[[ Text section open ]]

July 24th, 2022
Treat Pattern Baldness with Same-Day Stem Cell Therapy
The medical term for pattern baldness is androgenetic alopecia, and it involves the thinning of the hair, a receding hairline, or an isolated bald spot on the top of the head. Currently the most common type of hair loss, pattern baldness can cause people a great deal of mental stress.
Unfortunately, this often-premature type of hair loss affects around four people out of every five by the time they reach the age of 70. And it’s not just men who experience androgenetic alopecia—lots of women suffer from the condition, too. While it’s not life threatening, pattern baldness causes or exacerbates a range of mental health conditions, including depression and anxiety.
Despite the prevalence of androgenetic alopecia, the few treatments that are available deliver limited and erratic results. The main prescription medications for the condition in men are minoxidil and finasteride. Minoxidil is designed for direct application to the scalp, while finasteride is a type of oral medication.

[[ Text section closed ]]
[[ Supplied data open ]]

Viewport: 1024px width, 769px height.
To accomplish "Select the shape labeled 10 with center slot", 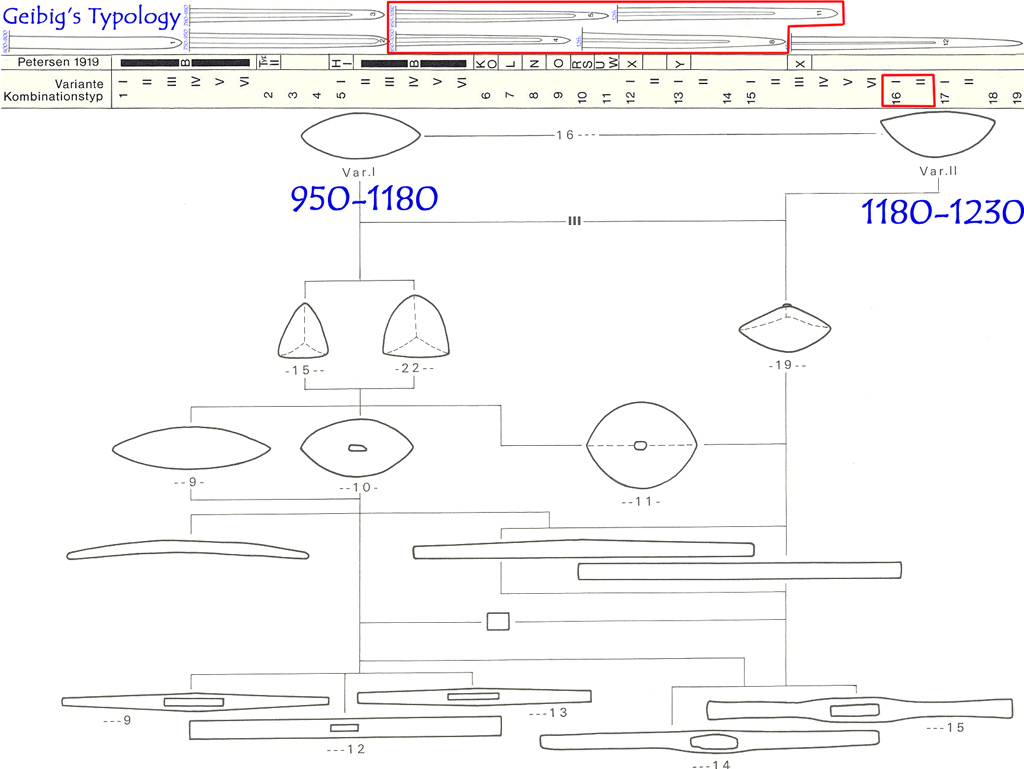I will (x=358, y=448).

[[ Supplied data closed ]]

Work request 1 =>
The pattern baldness article says the condition is not life threatening. Why does it still treat it as a serious concern?
Work request 2 =>
From the pattern baldness article, copy word for word the part that begins with the words containing "July 24th, 2022" and ends with "depression and anxiety.".

Solution 1 =>
Pattern baldness causes or worsens mental health conditions, including depression and anxiety. It can cause people a great deal of mental stress.

Solution 2 =>
July 24th, 2022
Treat Pattern Baldness with Same-Day Stem Cell Therapy
The medical term for pattern baldness is androgenetic alopecia, and it involves the thinning of the hair, a receding hairline, or an isolated bald spot on the top of the head. Currently the most common type of hair loss, pattern baldness can cause people a great deal of mental stress.
Unfortunately, this often-premature type of hair loss affects around four people out of every five by the time they reach the age of 70. And it’s not just men who experience androgenetic alopecia—lots of women suffer from the condition, too. While it’s not life threatening, pattern baldness causes or exacerbates a range of mental health conditions, including depression and anxiety.